In an event — “Amnesty Structure and its Advantages” — held at the Pakistan Consulate in Dubai, Dr Ashfaq Ahmed, the director-general of international taxes at the FBR, briefed expatriates about the latest amnesty scheme.
The event was held in association with the Pakistan Business Council Dubai (PBC) and the Pakistan Association of Dubai (PAD).
Dr Ahmed stressed that the tax amnesty scheme was ongoing and would conclude on June 30, 2019, which is why he urged the Pakistani community to avail it and declare their assets. Otherwise, he warned that they should be ready for legal action even if one was an expatriate.
In response to a question, Dr Ashfaq said the UAE authorities have shared details about Pakistanis' properties on request of Islamabad, while information pertaining to their bank accounts and money parked in banks in the Emirates was shared automatically.
The FBR official said most of the Pakistanis' foreign money was saved in the UAE, which is why the governmental body chose Dubai to request the diaspora to avail the tax amnesty scheme if they do not have a money trail of their assets.

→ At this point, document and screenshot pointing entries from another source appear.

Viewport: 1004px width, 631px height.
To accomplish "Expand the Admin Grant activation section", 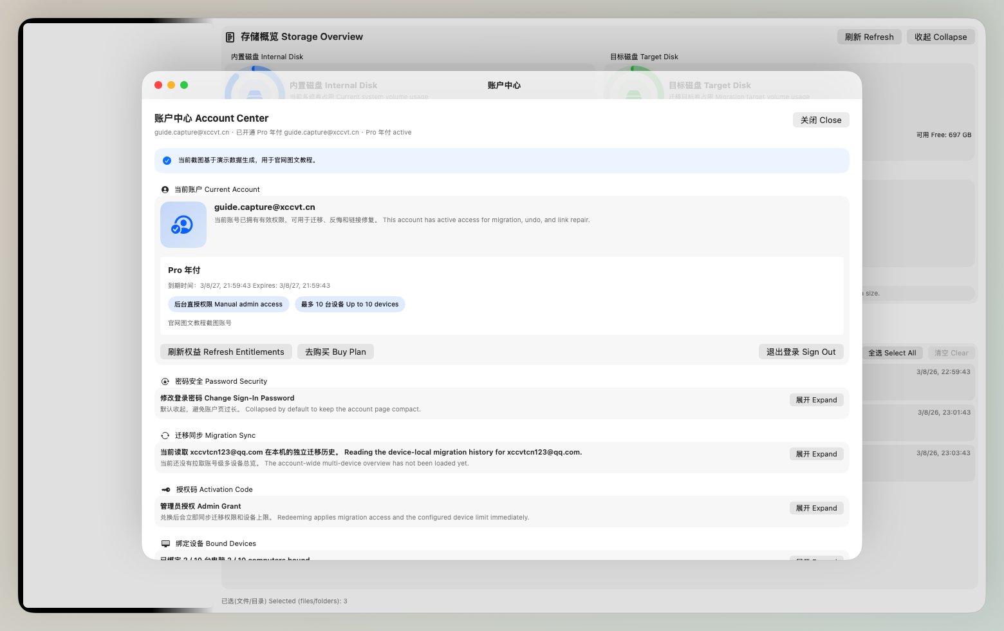I will 816,508.
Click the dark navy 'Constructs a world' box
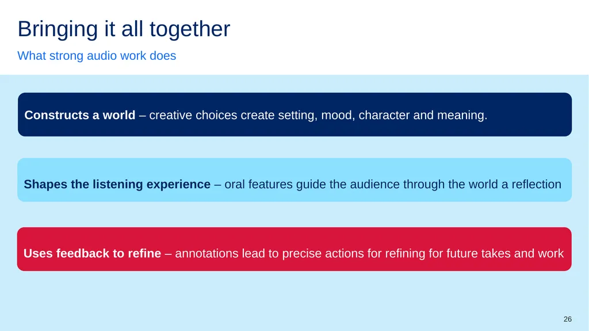The image size is (589, 331). 295,115
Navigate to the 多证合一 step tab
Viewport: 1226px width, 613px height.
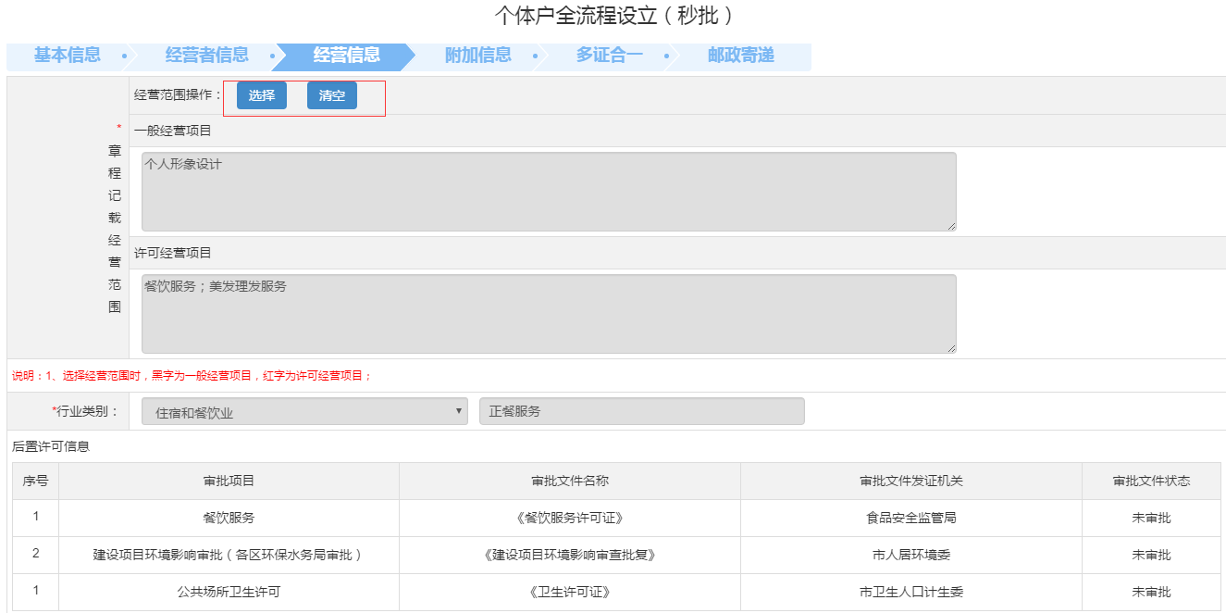609,56
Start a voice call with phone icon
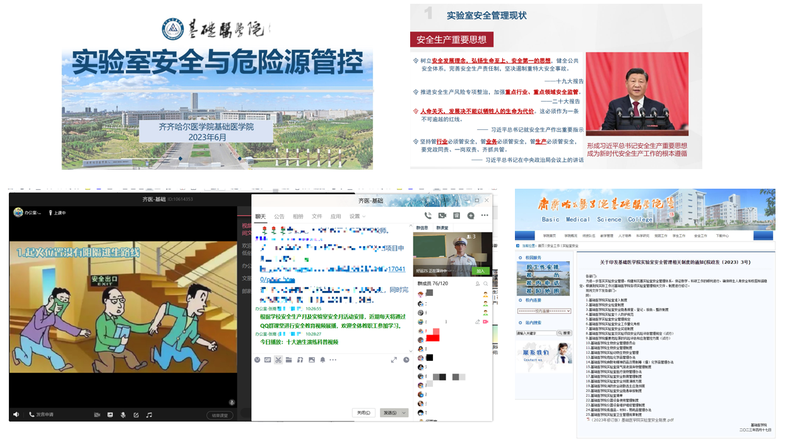 [x=428, y=216]
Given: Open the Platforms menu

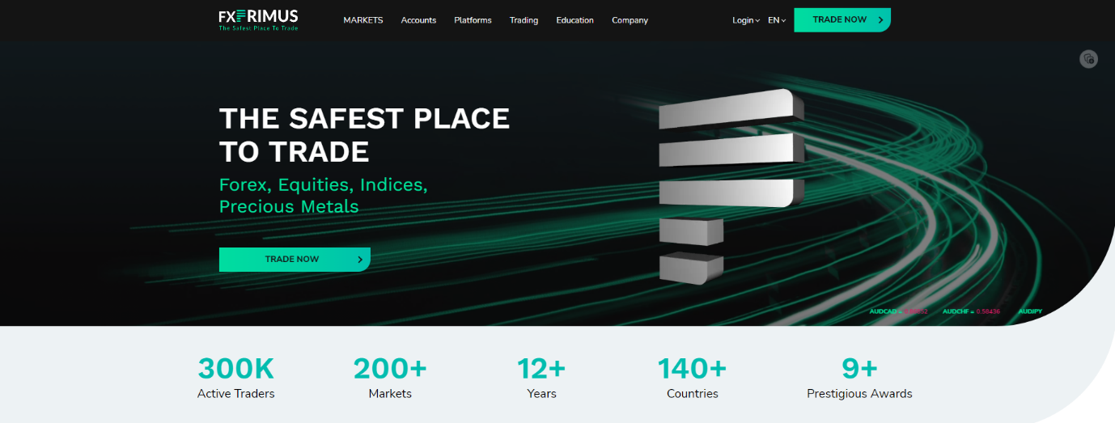Looking at the screenshot, I should pyautogui.click(x=473, y=20).
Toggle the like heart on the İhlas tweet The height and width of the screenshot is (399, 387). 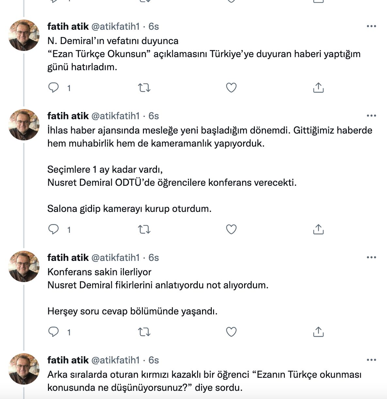tap(231, 230)
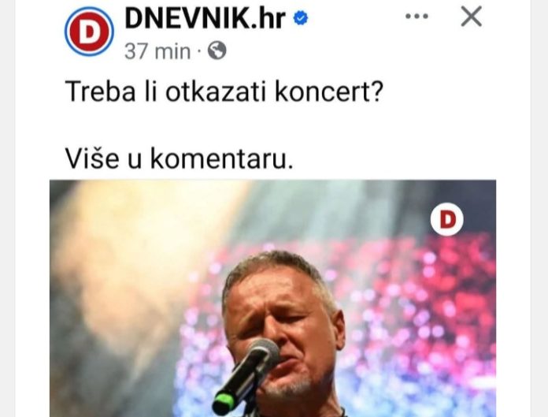Click the 'hr' suffix of the page title
Image resolution: width=548 pixels, height=417 pixels.
[x=272, y=18]
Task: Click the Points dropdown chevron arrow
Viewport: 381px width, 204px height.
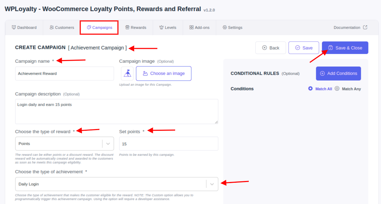Action: point(108,144)
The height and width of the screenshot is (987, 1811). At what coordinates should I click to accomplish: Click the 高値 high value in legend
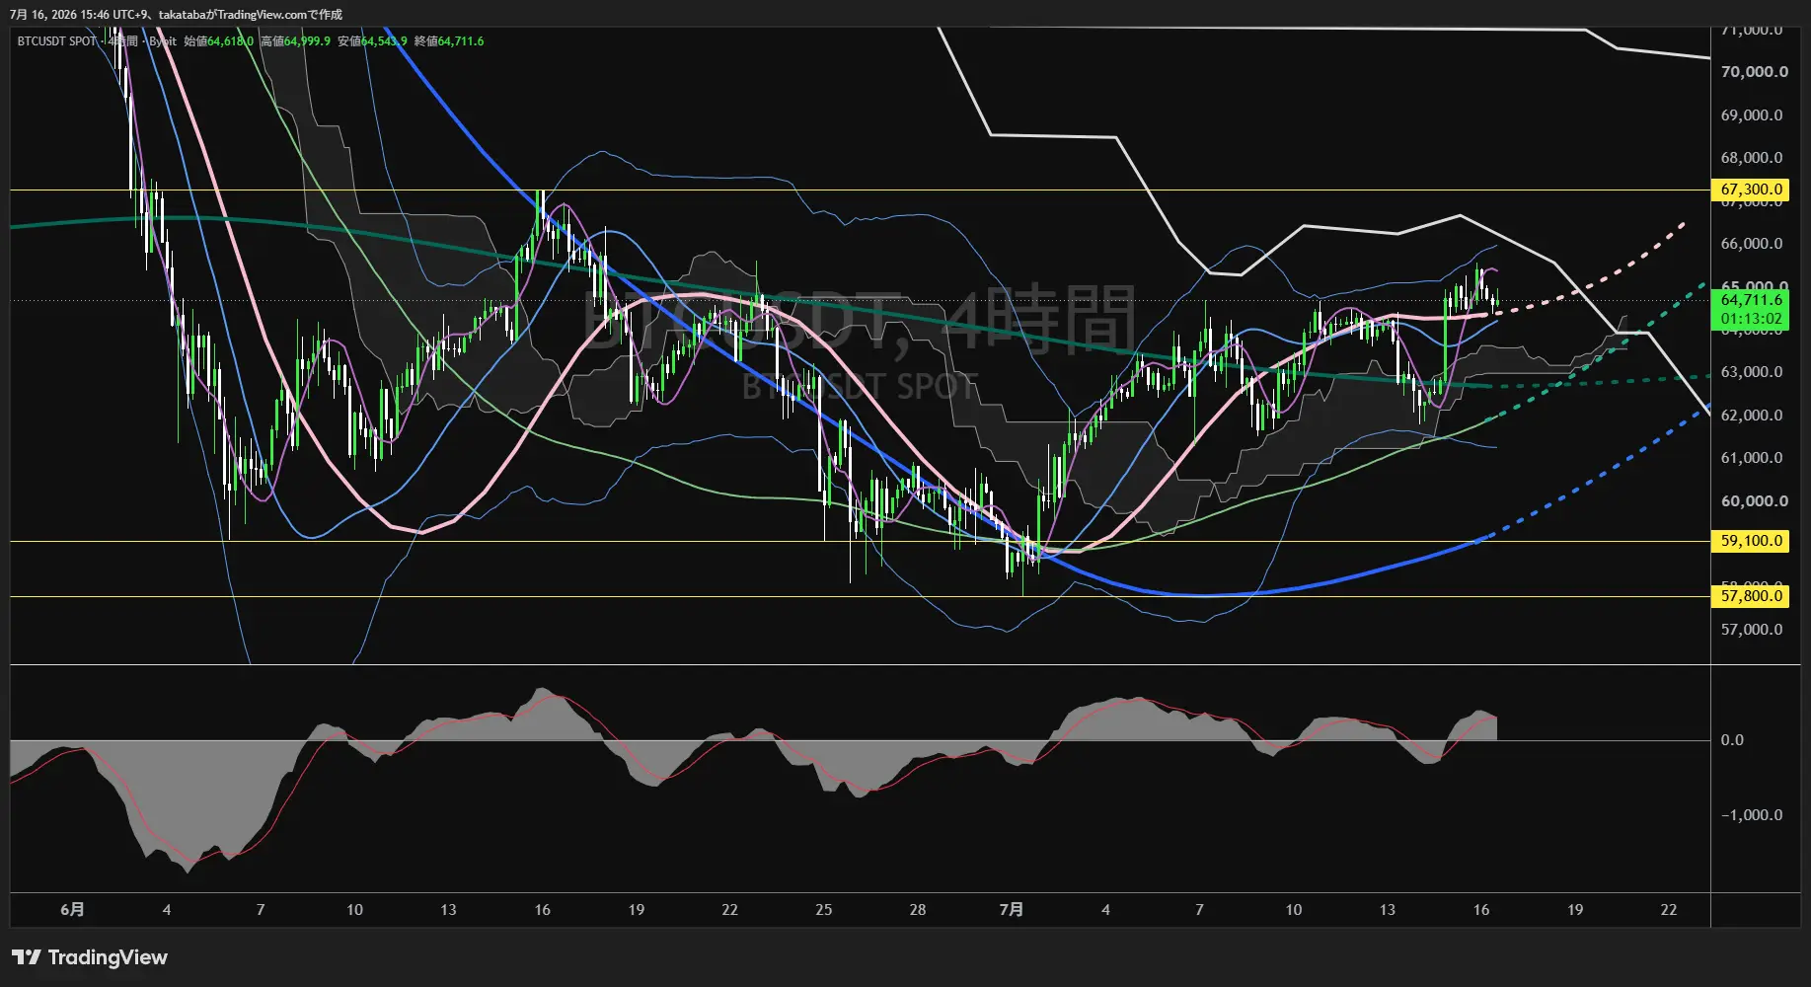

Dr Ahmed said it was impossible to hide money even in tax havens these days. Some 28 countries shared specific data on Pakistanis' assets this year while another 71 countries will do so next year, he added.
Dr Ahmed hoped that over 100 countries would share the data of Pakistanis over the next two years. Pakistanis’ favourite places to hide money included the UAE, Singapore, England, and Canada, he observed.
Speaking of the current amnesty scheme's goals, he said there were targets but it was not possible to share them with the media at the moment as it could create confusion.
The Pakistani community said they desired tax officials from their home country be employed at the consulate so they could resolve their tax issues.